# DATA PROVIDED

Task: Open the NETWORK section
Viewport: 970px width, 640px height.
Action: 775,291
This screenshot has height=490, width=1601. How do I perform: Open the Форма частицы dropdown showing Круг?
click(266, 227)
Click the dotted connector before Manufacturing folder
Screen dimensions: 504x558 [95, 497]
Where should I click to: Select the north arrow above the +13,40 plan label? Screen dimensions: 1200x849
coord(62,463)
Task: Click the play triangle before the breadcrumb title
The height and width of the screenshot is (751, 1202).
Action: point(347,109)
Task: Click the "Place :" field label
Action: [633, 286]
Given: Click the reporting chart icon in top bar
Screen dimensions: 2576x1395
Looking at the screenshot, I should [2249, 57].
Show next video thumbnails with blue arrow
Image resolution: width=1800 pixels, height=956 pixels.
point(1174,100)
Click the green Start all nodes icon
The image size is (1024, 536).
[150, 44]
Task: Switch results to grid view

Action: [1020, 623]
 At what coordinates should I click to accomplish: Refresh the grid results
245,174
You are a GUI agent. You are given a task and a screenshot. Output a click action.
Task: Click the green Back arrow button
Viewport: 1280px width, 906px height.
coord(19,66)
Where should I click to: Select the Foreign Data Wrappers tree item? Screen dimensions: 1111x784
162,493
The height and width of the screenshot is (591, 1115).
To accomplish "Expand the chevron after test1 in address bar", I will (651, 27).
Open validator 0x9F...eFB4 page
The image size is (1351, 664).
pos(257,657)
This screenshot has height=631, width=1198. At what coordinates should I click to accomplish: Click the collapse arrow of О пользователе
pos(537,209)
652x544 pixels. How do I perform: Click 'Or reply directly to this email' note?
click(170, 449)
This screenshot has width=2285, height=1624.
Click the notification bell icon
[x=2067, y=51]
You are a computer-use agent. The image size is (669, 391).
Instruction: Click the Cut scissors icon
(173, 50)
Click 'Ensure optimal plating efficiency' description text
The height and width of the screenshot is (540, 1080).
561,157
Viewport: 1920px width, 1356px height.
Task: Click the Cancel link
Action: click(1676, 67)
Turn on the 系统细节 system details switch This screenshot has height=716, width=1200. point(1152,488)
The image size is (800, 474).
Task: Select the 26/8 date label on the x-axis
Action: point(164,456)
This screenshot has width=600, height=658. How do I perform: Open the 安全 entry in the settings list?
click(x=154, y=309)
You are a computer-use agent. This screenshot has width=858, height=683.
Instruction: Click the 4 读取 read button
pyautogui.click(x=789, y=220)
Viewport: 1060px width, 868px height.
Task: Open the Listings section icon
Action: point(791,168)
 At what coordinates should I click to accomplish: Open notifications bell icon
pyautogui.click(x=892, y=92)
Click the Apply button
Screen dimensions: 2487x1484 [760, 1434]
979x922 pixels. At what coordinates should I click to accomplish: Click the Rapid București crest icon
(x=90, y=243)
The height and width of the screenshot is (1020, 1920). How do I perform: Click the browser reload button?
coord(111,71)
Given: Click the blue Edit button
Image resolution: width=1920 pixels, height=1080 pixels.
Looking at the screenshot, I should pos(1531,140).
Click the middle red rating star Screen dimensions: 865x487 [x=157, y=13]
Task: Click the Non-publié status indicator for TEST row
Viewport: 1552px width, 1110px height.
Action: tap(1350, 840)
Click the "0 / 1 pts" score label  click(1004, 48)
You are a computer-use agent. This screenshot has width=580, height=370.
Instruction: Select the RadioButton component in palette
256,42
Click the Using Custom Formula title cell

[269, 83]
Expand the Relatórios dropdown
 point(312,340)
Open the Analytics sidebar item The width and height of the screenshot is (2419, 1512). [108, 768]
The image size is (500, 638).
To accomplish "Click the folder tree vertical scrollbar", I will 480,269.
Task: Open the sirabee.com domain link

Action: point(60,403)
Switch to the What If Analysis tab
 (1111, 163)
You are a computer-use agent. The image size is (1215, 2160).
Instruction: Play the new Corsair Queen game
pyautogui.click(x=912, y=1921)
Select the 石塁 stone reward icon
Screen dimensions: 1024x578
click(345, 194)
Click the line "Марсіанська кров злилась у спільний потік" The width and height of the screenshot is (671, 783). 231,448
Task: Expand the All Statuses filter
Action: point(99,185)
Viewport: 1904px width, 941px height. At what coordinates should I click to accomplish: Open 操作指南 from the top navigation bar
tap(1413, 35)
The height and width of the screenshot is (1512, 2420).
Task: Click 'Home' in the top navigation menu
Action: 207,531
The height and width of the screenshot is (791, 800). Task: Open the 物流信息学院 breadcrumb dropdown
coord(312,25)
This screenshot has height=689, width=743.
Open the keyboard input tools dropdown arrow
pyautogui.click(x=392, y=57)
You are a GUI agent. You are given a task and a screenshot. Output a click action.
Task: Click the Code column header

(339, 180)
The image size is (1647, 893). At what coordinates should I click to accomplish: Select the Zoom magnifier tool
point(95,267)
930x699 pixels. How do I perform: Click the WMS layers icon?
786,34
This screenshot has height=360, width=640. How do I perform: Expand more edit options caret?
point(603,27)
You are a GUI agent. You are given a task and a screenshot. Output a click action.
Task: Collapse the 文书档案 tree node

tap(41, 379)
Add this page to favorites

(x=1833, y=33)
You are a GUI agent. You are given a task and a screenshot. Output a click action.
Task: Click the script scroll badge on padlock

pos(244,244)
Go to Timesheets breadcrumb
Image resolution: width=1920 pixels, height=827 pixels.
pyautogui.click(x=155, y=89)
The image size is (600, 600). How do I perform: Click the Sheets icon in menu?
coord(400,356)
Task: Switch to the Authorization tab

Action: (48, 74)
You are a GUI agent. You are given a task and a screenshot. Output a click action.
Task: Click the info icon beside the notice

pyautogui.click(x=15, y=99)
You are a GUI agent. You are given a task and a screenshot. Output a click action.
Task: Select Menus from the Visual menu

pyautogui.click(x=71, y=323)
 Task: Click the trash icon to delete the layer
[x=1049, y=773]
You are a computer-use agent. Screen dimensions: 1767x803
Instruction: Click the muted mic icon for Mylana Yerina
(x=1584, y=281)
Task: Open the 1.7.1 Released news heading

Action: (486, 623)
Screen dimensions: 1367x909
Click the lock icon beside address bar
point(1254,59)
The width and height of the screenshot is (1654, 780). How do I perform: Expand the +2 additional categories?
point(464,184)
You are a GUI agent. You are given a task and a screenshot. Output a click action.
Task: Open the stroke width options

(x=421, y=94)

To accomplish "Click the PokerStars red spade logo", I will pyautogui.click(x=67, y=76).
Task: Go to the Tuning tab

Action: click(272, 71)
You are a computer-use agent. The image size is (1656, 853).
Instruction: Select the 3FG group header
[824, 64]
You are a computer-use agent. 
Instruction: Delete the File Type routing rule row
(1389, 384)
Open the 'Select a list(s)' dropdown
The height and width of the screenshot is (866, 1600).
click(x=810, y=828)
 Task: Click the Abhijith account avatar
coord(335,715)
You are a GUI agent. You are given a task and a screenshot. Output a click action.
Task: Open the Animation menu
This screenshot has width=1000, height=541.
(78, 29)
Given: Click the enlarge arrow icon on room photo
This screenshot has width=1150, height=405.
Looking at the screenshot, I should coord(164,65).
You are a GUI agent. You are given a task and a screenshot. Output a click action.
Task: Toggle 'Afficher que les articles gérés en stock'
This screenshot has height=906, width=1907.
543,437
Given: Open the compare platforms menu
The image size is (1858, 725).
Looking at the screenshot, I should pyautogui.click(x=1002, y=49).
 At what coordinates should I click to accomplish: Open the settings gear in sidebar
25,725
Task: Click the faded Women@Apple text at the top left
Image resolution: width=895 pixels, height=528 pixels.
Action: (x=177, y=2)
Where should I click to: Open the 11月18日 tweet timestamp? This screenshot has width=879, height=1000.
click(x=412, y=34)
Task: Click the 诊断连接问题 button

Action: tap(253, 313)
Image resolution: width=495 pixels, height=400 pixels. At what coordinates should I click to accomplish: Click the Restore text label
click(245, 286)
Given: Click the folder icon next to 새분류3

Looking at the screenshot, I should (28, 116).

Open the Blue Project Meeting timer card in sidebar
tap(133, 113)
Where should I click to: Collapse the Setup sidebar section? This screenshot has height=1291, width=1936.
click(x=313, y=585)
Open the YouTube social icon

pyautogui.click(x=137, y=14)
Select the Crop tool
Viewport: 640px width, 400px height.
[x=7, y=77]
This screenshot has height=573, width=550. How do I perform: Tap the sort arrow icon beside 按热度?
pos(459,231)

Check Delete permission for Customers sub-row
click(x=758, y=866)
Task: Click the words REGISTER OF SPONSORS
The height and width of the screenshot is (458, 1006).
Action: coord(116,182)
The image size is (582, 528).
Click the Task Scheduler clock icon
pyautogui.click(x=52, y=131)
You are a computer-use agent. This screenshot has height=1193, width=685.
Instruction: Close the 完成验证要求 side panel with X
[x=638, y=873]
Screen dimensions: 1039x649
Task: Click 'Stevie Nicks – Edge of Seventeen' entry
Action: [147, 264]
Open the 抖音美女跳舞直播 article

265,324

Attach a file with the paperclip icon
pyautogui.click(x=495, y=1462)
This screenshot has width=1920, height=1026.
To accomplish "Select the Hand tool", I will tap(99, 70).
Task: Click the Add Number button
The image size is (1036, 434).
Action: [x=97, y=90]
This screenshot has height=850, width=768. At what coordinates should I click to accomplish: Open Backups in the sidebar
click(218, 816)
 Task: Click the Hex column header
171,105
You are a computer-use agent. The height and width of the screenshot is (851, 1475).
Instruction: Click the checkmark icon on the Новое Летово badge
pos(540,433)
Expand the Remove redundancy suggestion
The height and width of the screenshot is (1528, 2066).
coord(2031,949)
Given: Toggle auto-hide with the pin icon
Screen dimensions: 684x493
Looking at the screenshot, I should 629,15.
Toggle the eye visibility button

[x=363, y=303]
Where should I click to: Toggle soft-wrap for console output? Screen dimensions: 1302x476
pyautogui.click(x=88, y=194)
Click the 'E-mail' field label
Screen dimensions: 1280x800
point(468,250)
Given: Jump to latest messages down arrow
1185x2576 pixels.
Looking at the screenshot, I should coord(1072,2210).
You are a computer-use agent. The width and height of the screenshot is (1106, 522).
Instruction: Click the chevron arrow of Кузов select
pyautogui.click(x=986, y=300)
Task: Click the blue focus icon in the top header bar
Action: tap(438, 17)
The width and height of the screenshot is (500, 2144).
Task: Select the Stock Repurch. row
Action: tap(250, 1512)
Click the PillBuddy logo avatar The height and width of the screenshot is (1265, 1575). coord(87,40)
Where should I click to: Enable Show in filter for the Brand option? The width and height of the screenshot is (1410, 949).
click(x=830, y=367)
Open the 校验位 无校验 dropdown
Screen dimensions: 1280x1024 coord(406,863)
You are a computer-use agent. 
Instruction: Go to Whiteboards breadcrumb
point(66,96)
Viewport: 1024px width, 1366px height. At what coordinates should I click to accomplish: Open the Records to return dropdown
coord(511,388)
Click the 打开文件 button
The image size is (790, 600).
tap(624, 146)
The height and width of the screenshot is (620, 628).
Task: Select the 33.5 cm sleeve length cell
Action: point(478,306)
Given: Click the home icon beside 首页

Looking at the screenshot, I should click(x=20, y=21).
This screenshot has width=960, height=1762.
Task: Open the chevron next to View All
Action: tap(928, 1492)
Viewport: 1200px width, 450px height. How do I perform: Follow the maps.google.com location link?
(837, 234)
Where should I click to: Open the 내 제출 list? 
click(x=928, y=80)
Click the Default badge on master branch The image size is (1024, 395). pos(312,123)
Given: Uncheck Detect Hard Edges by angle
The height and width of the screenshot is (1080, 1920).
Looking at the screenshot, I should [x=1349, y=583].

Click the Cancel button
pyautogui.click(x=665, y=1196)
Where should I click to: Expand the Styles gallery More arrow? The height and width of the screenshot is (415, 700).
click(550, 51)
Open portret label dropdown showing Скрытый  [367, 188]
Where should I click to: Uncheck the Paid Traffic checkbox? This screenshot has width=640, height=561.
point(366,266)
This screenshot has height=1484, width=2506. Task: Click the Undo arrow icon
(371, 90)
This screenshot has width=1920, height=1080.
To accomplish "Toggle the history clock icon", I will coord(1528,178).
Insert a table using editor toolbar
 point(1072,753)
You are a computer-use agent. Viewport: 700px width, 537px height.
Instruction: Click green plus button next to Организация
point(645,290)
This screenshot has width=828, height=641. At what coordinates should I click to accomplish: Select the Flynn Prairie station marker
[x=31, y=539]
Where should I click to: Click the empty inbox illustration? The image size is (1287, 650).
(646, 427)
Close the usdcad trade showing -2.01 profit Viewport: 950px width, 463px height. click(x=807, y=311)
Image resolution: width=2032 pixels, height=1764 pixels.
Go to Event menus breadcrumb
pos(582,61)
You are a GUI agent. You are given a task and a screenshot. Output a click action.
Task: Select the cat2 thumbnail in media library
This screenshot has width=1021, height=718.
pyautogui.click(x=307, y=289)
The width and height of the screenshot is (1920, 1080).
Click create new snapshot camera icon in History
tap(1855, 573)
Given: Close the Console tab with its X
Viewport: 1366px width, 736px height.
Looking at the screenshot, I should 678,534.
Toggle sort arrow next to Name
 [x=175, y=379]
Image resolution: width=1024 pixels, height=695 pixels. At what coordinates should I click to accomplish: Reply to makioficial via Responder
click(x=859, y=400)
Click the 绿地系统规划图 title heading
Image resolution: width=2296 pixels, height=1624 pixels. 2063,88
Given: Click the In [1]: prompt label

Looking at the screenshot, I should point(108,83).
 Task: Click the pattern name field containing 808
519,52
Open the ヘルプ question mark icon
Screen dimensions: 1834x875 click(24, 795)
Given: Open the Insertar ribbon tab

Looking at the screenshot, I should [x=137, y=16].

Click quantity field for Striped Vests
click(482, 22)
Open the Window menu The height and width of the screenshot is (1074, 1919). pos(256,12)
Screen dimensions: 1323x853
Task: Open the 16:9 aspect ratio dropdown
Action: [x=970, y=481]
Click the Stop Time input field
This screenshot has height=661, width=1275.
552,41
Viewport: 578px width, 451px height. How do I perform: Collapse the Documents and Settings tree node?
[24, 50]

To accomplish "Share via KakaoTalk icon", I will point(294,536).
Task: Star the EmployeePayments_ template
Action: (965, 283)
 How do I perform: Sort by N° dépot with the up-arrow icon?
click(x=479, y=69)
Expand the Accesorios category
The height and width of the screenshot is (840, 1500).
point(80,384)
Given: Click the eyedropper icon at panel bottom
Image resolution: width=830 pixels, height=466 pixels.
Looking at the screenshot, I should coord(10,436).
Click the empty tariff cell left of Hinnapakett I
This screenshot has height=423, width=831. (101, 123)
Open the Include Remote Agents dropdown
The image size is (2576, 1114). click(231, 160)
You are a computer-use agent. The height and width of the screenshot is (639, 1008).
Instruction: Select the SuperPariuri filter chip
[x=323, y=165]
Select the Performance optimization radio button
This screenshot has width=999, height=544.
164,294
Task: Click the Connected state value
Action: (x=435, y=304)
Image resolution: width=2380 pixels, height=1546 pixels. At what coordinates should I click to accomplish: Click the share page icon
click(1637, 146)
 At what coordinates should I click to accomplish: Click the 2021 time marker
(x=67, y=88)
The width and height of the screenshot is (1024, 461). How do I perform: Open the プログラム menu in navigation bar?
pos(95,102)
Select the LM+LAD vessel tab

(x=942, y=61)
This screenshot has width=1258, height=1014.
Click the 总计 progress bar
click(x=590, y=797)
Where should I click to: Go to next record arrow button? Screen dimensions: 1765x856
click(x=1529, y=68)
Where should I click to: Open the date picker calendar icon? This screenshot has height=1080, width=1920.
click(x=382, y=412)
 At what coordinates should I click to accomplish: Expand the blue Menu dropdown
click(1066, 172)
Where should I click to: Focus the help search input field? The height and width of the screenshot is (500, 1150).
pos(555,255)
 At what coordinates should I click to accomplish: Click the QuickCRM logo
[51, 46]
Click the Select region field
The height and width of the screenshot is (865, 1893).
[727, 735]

# GOAL
Please copy the material from the line with "Toggle the eye visibility button" through the line with "Looking at the screenshot, I should coord(1072,2210).", substituting "terminal output" for "console output" and leaving everything else as it is.

# TASK SOLUTION
Toggle the eye visibility button

[x=363, y=303]
Where should I click to: Toggle soft-wrap for terminal output? Screen dimensions: 1302x476
pyautogui.click(x=88, y=194)
Click the 'E-mail' field label
Screen dimensions: 1280x800
point(468,250)
Given: Jump to latest messages down arrow
1185x2576 pixels.
Looking at the screenshot, I should coord(1072,2210).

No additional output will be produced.